For the order team, this as a period of both chaos and rapid growth. We joked that we were changing tires while driving a sports car.
Decoupling the Zeus System
The first major task that closely involved the order team was decoupling the Zeus system. This task started around June. HC, one of the technical experts I respected most, was in charge of the Python framework. At the QCon conference just held in the United States, as the chief architect, he introduced the overall technical architecture of Ele.me. As I mentioned previously, the Zeus system was a giant standalone application. To allow every part to develop rapidly in the future and reduce the coupling and mutual influence of different components, the company started a Zeus decoupling project. In short, the project aimed to split up the Zeus system.
After more than a month of intensive meetings, the splitting plan was finalized. The discussions were fierce, especially when it came to naming owners of different services after decoupling and drawing the boundaries between services. I was still not qualified to take part in these discussions.

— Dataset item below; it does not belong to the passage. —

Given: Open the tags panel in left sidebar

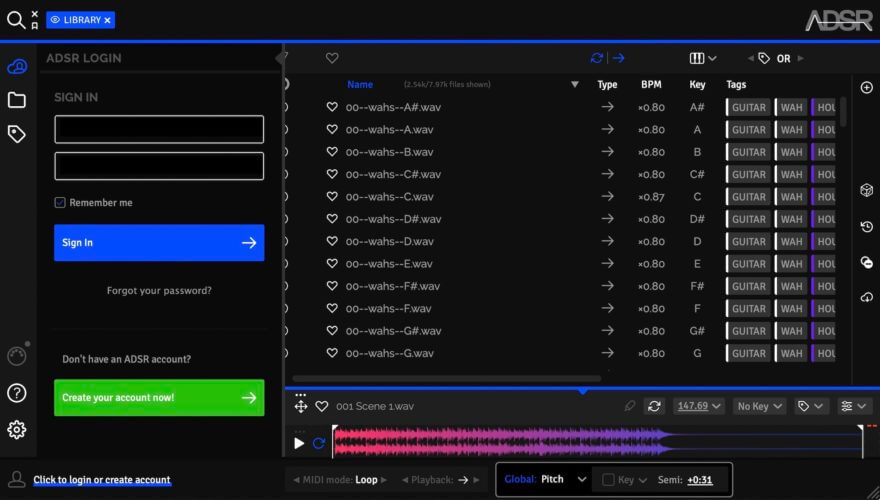Looking at the screenshot, I should pos(17,134).

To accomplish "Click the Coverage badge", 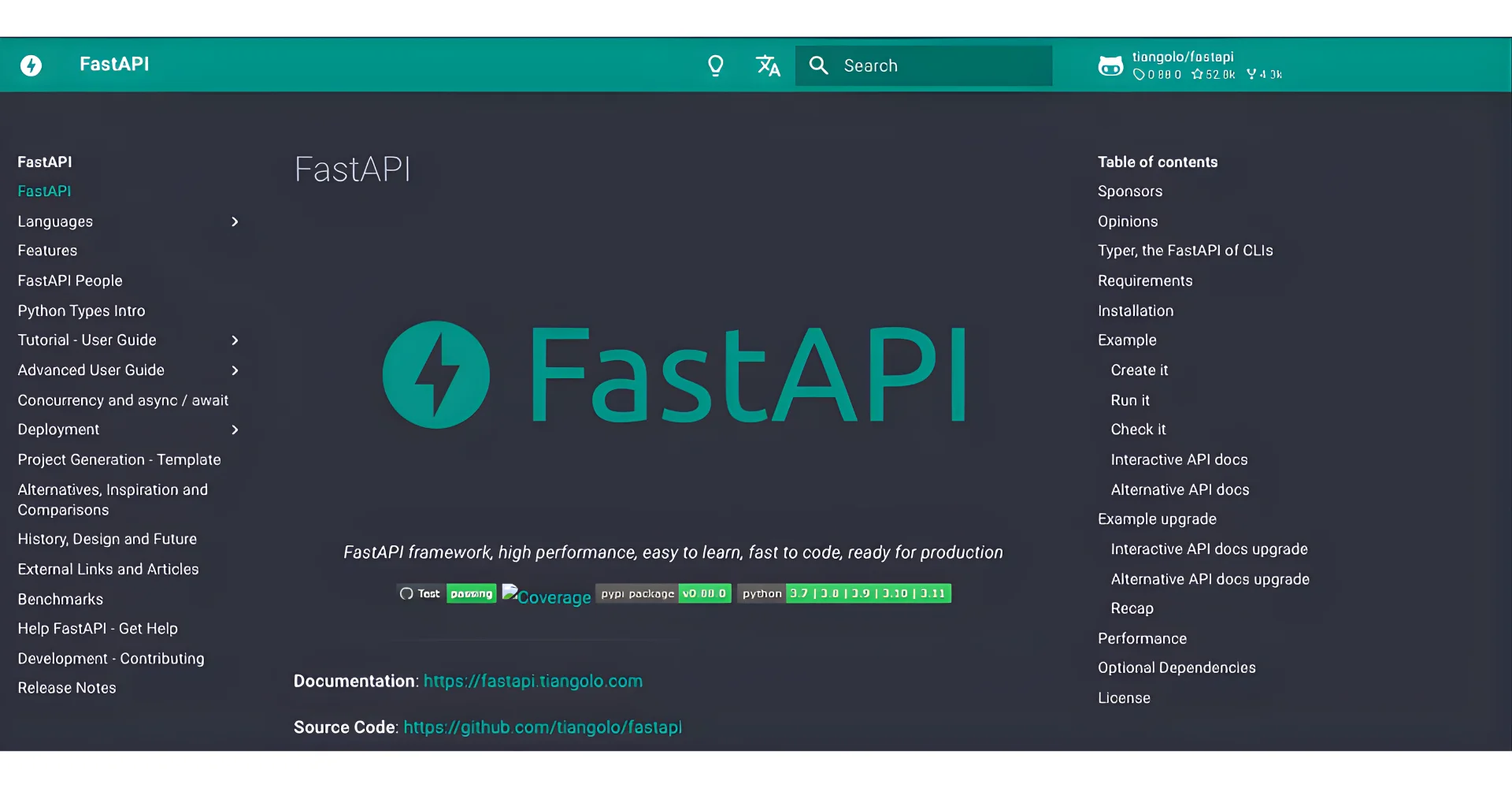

In the end, it was decided that we would split the Zeus system into the following main services:
zeus.eos => Order service
zeus.eus => User service
zeus.ers => Merchant service
zeus.eps => Marketing service (new product)
zeus.sms => SMS service
After the Zeus system was split into services, each service was further restructured and split up. For example, biz.booking was separated from zeus.eos, taking with it the order placement and shopping cart capabilities. In addition, biz.ugc was separated from zeus.eos, taking order evaluation capabilities.
The splitting work can be divided into the following major phases:
- In July, we created a shared code repository and divided the code into modules that could run independently. Specifically, all the code of the Zeus system was packaged to the server and then divided into modules. On a specified machine, only a specified module was started and a specified port was enabled.
- In August, we added a proxy to the to-be-migrated API of the original service. The proxy could be connected to the API of the new service. The service registry controlled the migration traffic.
- From August to early September, we split and transformed all the scripts and modules.
- In September, we made the code repository independent. With Git’s powerful filter-branch feature, we completely separated the code and change history in the modules from the original code repository. However, the system still adopted hybrid deployment. In the release tool, releasing an independent application actually meant replacing a directory under the large Zeus project.
- In September, we made configurations independent. Originally, configurations were flushed to the server by saltstack and shared by multiple applications on the server. After optimization, we could obtain the configurations of an application by using the configuration delivery capability of the service registry. In this phase, the system basically transitioned to soft loads.
- In March 2016, we achieved independent physical deployment. This belongs to phase 2 of the decoupling task.
This splitting phase also brought about another product: zeus_core, the SOA framework of Python. Specifically, zeus_core was separated from the system around April, before the business services.
In the end, phase 1 of the decoupling task lasted about half a year. During this period, we did not cause any accidents and almost no emergencies occurred. Looking back now, I would say that this success was due to the efforts and good habits of the engineers and O&M personnel. We did not have any advanced skills or tools and did not have a full-time test developer.